─── Material shown

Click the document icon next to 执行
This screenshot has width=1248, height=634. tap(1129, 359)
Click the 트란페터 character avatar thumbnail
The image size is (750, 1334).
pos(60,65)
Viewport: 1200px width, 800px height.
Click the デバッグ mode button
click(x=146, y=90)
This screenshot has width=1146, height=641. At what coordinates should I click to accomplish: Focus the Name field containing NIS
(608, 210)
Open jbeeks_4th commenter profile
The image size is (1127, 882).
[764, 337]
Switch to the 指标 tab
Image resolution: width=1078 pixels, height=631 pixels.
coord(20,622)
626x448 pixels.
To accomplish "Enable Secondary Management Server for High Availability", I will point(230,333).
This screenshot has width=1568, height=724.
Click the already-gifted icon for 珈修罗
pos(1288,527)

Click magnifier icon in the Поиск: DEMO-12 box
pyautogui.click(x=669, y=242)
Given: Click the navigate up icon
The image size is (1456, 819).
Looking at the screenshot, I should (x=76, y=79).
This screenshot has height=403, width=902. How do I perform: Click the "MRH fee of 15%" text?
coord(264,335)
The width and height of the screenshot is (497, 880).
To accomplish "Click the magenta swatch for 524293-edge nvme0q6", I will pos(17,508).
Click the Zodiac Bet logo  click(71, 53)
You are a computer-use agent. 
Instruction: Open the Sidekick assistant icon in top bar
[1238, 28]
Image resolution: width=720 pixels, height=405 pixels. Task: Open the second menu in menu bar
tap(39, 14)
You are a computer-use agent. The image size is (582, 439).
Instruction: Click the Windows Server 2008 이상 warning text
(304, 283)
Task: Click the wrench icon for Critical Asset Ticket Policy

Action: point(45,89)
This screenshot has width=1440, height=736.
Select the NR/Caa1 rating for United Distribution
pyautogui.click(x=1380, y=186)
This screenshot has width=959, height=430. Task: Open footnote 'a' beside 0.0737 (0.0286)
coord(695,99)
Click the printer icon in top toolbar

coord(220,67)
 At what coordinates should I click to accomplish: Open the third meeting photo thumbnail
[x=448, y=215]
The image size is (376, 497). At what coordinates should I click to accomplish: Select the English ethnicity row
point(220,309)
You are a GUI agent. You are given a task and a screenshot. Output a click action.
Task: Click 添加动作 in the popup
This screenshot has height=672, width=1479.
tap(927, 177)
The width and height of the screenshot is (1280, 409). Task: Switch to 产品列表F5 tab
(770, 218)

──────

How to complete this task. For every line above that has "computer" in it, copy the line.

Output of the task.
You are a computer-use agent. 
You are a computer-use agent. The image size is (582, 439).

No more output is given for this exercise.